Tony glad everyone is safe, and you have a great attitude towards life. If you need any help let me know, I am just a bridge away when you are in BK.


----------



## astripp (Jan 12, 2011)

Glad you are safe and no one was hurt!


----------



## TonyBrooklyn (Jan 28, 2010)

Rock31 said:


> Tony glad everyone is safe, and you have a great attitude towards life. If you need any help let me know, I am just a bridge away when you are in BK.


Thanks my brother for the text messages and your support! I would have loved to see you and Dave-O but i gotta head upstate tomorrow and deal with the other flood! LOL
Peace bro!:rockon:



astripp said:


> Glad you are safe and no one was hurt!


Thanks my brother!:rockon:


----------



## jdfutureman (Sep 20, 2010)

Ha I just landed from a 2+ hour flight and of course the first thing I check is this forum and IRS lit up with Tony posts. It cracked me up! 

Welcome back.


----------



## karatekyle (Nov 2, 2010)

Glad to hear you're doing well Tony! There for a while, puff had considerably less exclamation points and smiley faces. We were all missing your usual omnipresent and animated posts. Good to have you back again man, wouldn't have it any other way!

Or should I say...
_*WOULDN'T HAVE IT ANY OTHER WAY!!!!!!!!!!!!!*_
:rockon::rockon::rockon::rockon::rockon::rockon:

Hahaha. :hail::thumb:


----------



## TXsmoker (Sep 6, 2010)

Glad you are ok Tony. It could have been a lot worse. If you need anything, just let me know.


----------



## quo155 (Aug 10, 2010)

Welcome back Tony...you were missed brother!!!


----------



## TonyBrooklyn (Jan 28, 2010)

jdfutureman said:


> Ha I just landed from a 2+ hour flight and of course the first thing I check is this forum and IRS lit up with Tony posts. It cracked me up!
> 
> Welcome back.





karatekyle said:


> Glad to hear you're doing well Tony! There for a while, puff had considerably less exclamation points and smiley faces. We were all missing your usual omnipresent and animated posts. Good to have you back again man, wouldn't have it any other way!
> 
> Or should I say...
> _*WOULDN'T HAVE IT ANY OTHER WAY!!!!!!!!!!!!!*_
> ...





TXsmoker said:


> Glad you are ok Tony. It could have been a lot worse. If you need anything, just let me know.





quo155 said:


> Welcome back Tony...you were missed brother!!!

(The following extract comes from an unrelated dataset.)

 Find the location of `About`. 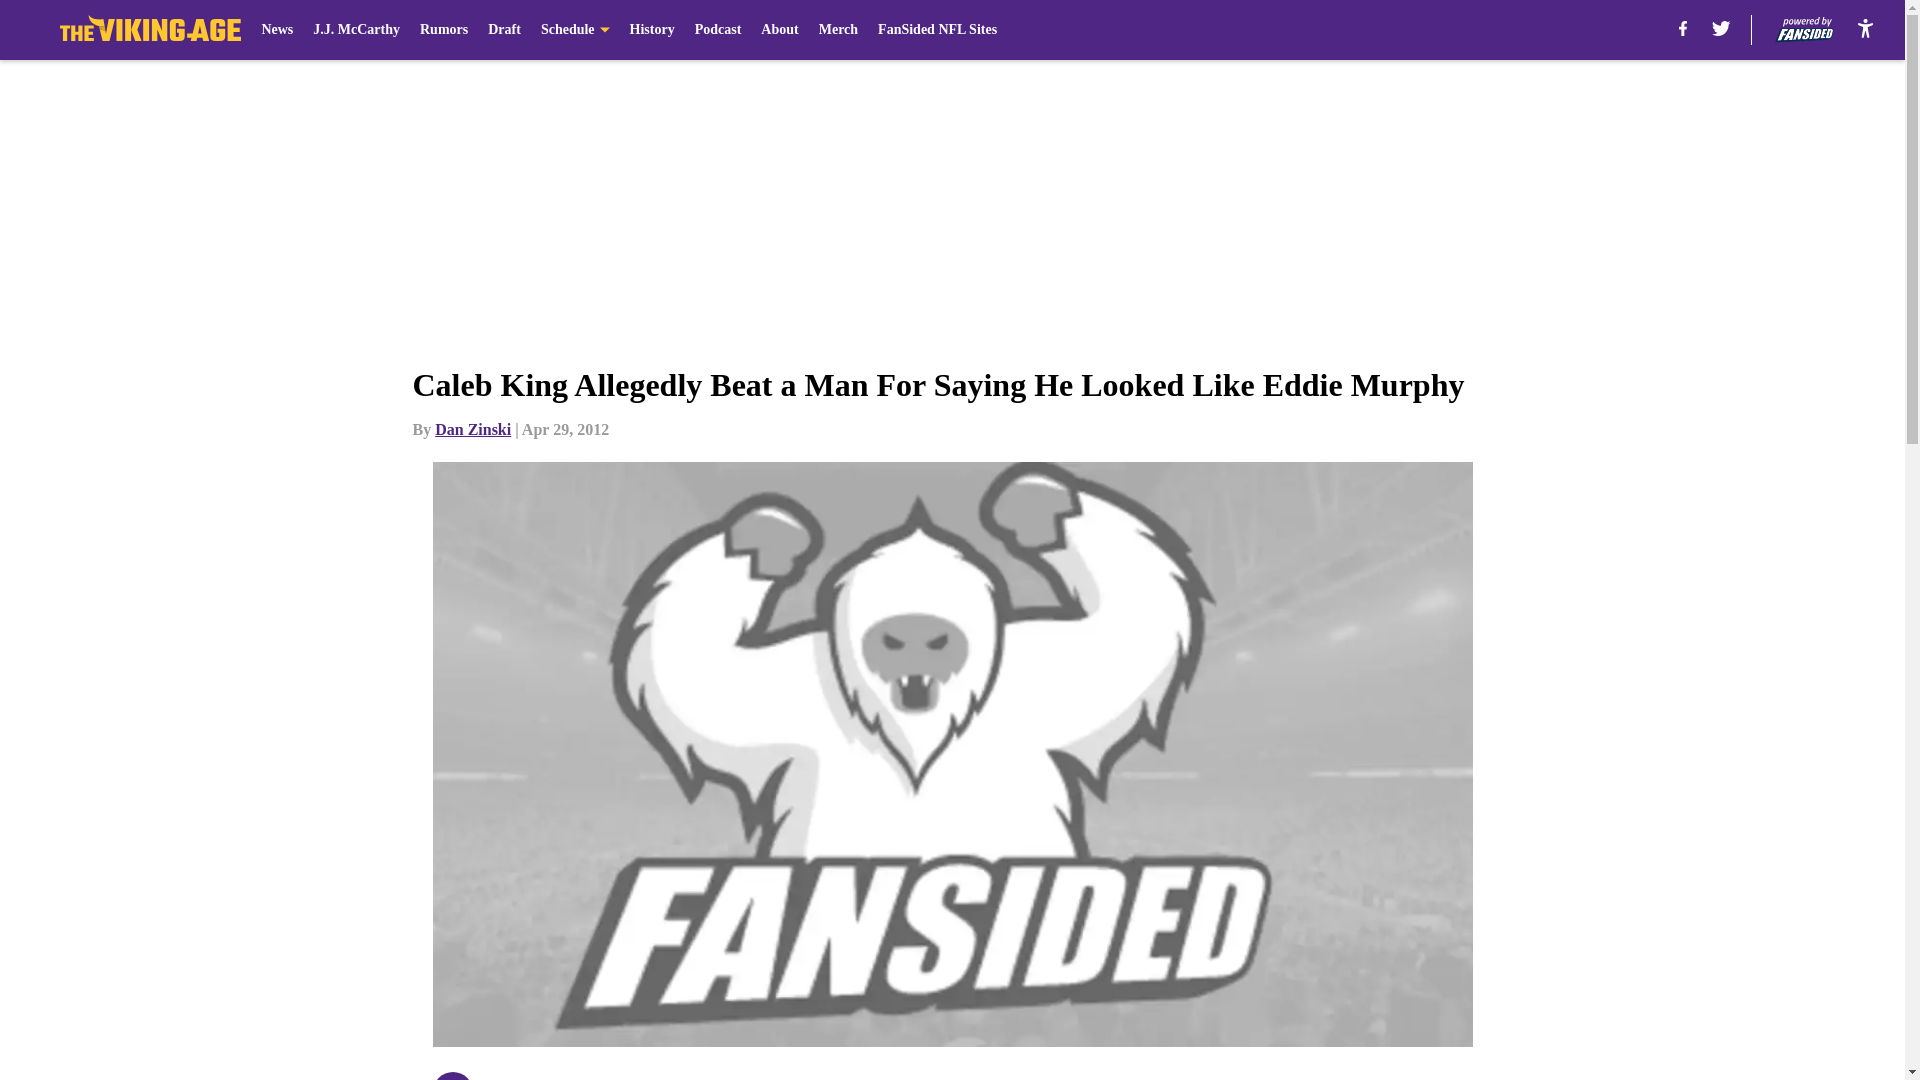

About is located at coordinates (779, 30).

Thanks fella's glad to be here glad happy to see that you all care about me!!!!!!!!!!!!!!!


----------



## TonyBrooklyn (Jan 28, 2010)

TXsmoker said:


> Glad you are ok Tony. It could have been a lot worse. If you need anything, just let me know.

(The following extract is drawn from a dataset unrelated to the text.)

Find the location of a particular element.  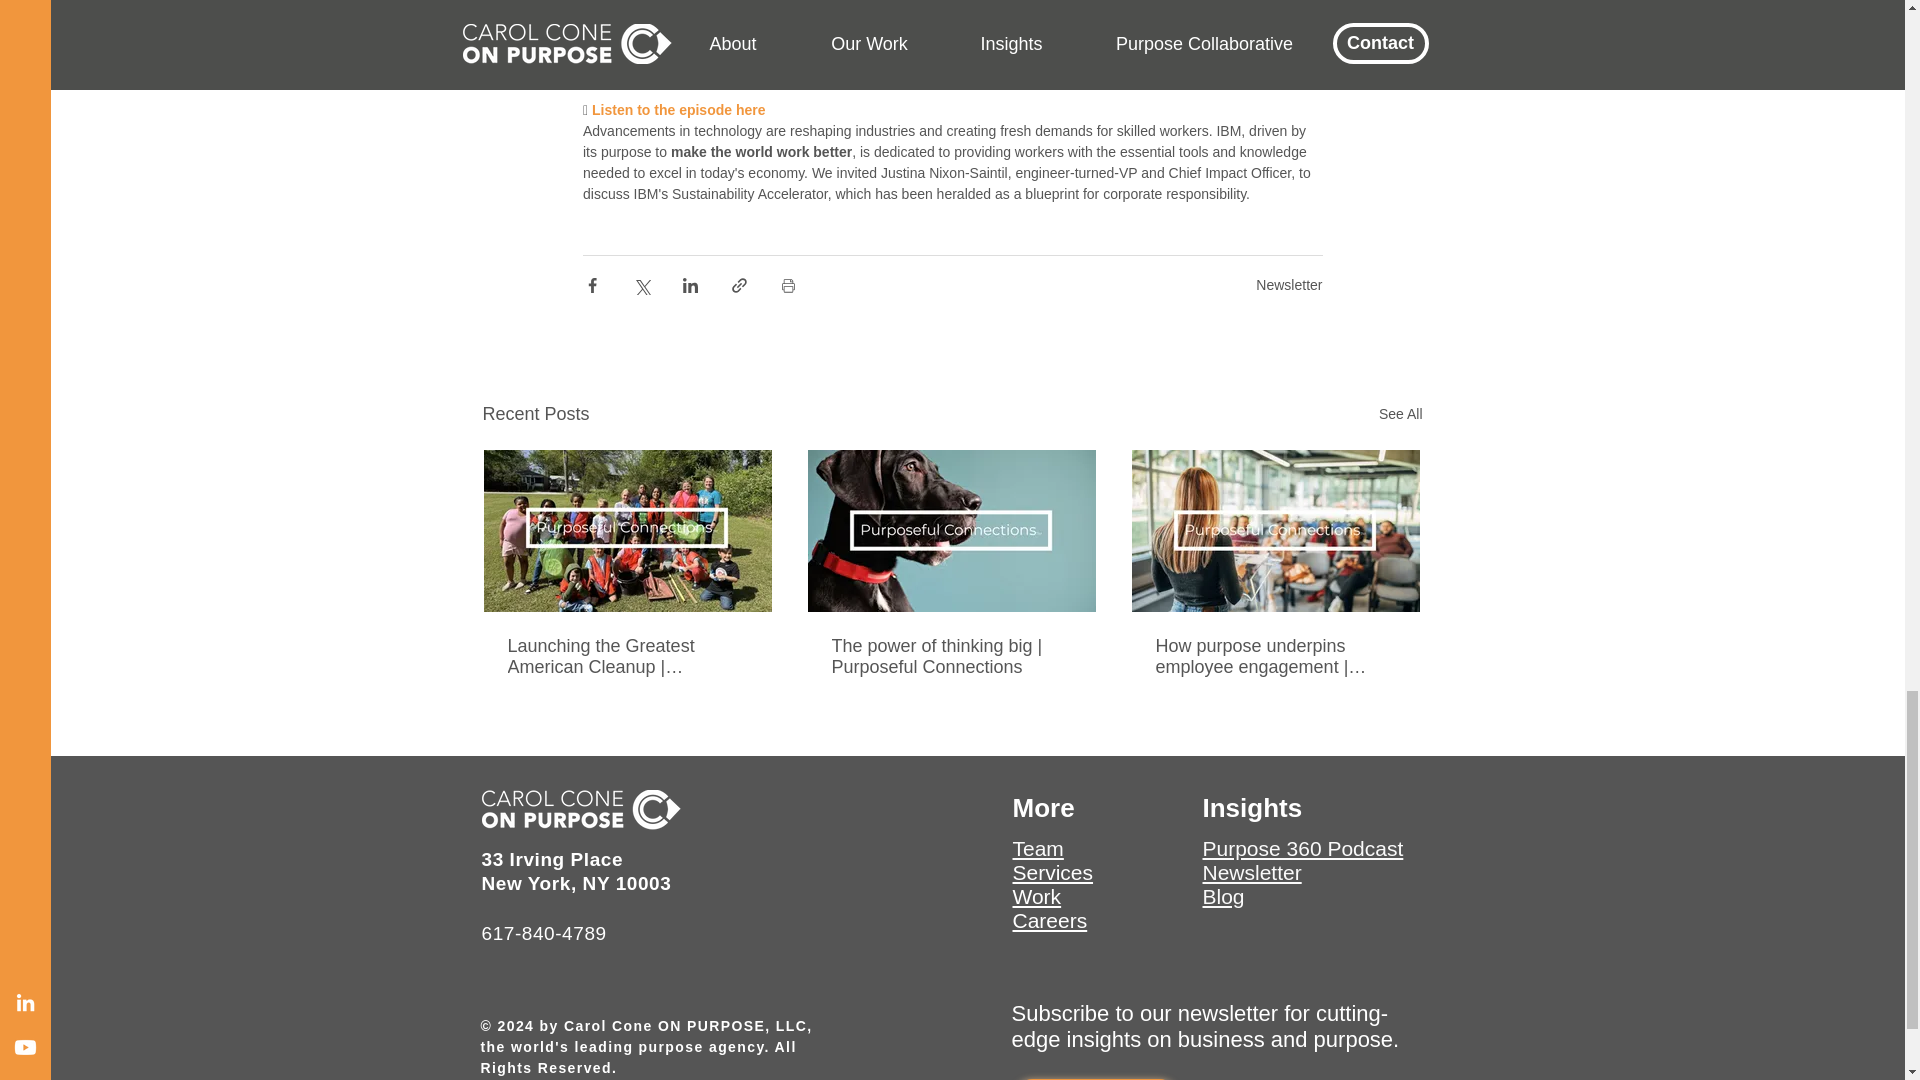

Newsletter is located at coordinates (1288, 284).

Thanks Adam that means a lot coming from a great BOTL like yourself!!!!!!


----------



## tpharkman (Feb 20, 2010)

Welcome back Tony!! Sorry to hear about all the damage at both houses. So very glad you are okay and in good spirits.


----------



## TonyBrooklyn (Jan 28, 2010)

:nod::nod::nod::nod::nod::nod::nod:


----------



## Arnie (Jan 5, 2009)

Glad you're OK, Tony!!

Sucks about your houses though. If I was a couple thousand miles closer I'd be over to help you clean up. 

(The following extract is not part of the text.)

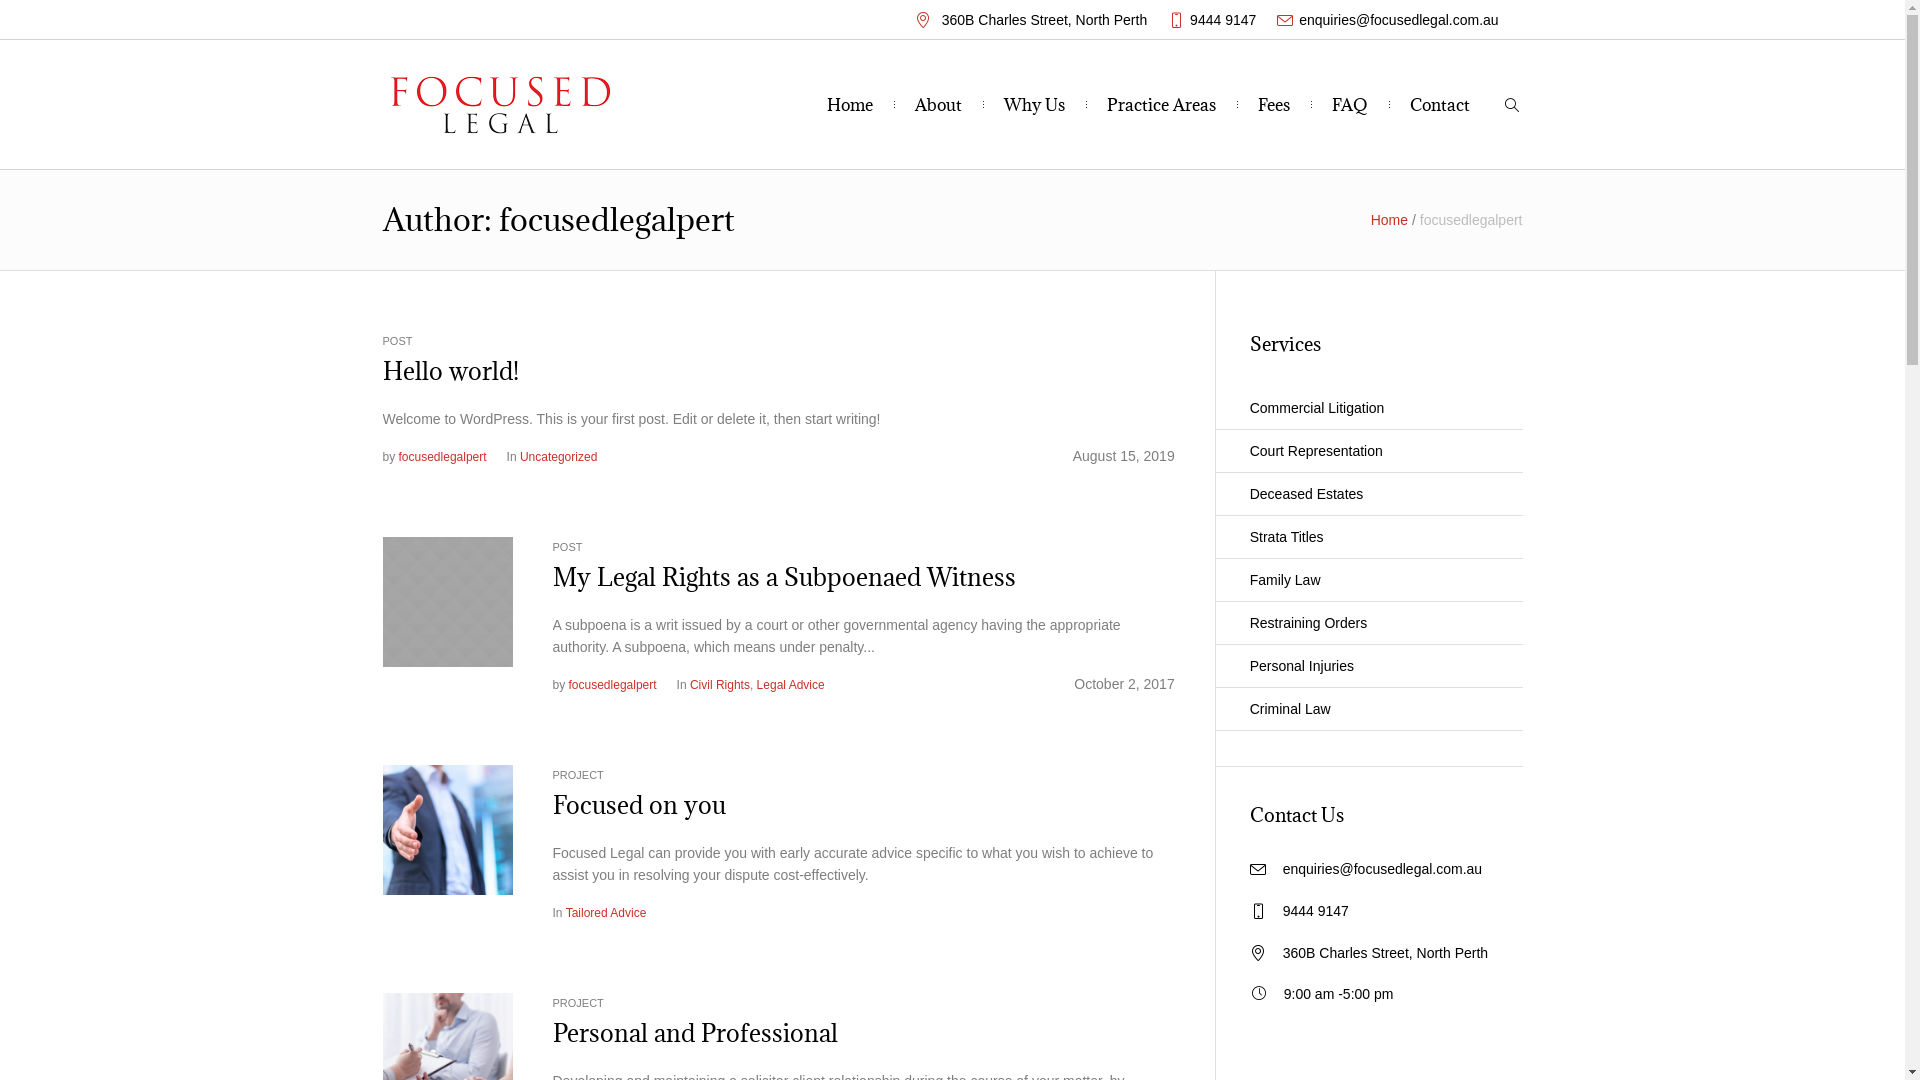 The width and height of the screenshot is (1920, 1080). Describe the element at coordinates (1369, 666) in the screenshot. I see `Personal Injuries` at that location.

You have the right attitude, my friend. Family first. 

Great to have you back.


----------



## TonyBrooklyn (Jan 28, 2010)

Arnie said:


> Glad you're OK, Tony!!
> 
> Sucks about your houses though. If I was a couple thousand miles closer I'd be over to help you clean up.
> 
> ...


Thanks my brother!:nod:


----------



## BMack (Dec 8, 2010)

Wow, Tony I'm sorry for your loses there, luckily you have great perspectives on life. We're here for you brother.


----------



## HydroRaven (Oct 10, 2010)

If you need Tony, I think I still have some kitty litter left


----------



## Tritones (Jun 23, 2010)

HydroRaven said:


> If you need Tony, I think I still have some kitty litter left


Enough to take care of three feet of water? :rofl:


----------



## sengjc (Nov 15, 2010)

jdfutureman said:


> Ha I just landed from a 2+ hour flight and of course the first thing I check is this forum and IRS lit up with Tony posts. It cracked me up!
> 
> Welcome back.


Yes, the forum is suddenly more alive than usual


----------